Nowadays there are very few doubts as to the fundamental role genes play in the onset and spread of cancer. Nevertheless, just reading the letters they are made up of doesn't seem to be enough to fully understand it.
Epigenetics, the study of hereditary changes that are not dependent on the DNA sequence, is shaping up to be key in rounding out the landscape, because it explains how it is regulated and organized. This field has allowed scientists to observe the genome not as a linear book but as a 3-D pop-up, with regulatory sequences, switches and long-distance relationships. Plus, it has helped explain the phenomena of cancer stem cells, which are key cells that seem to start the process and resist chemotherapy. In fact, the latest studies show that many cancerous mutations are found not in genes but in the regions that regulate them, what has been called the dark genome.

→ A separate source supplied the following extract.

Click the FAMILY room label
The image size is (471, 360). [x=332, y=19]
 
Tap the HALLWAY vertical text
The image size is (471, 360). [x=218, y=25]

And several promising treatments are being developed based on these discoveries.
A group of top experts from around the world came together on 13 and 14 October 2016 to discuss some of the latest, most important advances in this arena at the debate ‘Beyond Cancer Genomes. Barcelona Conference on Epigenetics and Cancer’, organized by B·Debate – an initiative of Biocat and the “la Caixa” Foundation to promote scientific debate – with the Institute for Research in Biomedicine (IRB Barcelona), and collaboration from the Molecular Biology Institute of Barcelona (CSIC), Institute of Predictive and Personalized Medicine of Cancer (IMPPC), Cancer Epigenetics and Biology Program (PEBC; IDIBELL) and Center for Genomic Regulation (CRG).
CONCLUSIONS
- Mass cancer sequencing projects are showing that many mutations are found not in the genes but in the regions that regulate them, known as the "dark genome".
- Epigenetics regulates DNA activity and part of its 3-D structure. Recent studies show that the genome is structured into insulated, independent neighborhoods, with up to one million switches.
- Cancer stem cells seem to be the origin of tumors and play a key role in resistance to treatment. Similar cells may trigger metastasis and be fat dependent, a clear link to diet.
- Some of the most promising therapies target "Myc", a protein altered in cancer patients that controls up to 15% of the genome and until recently was considered untouchable.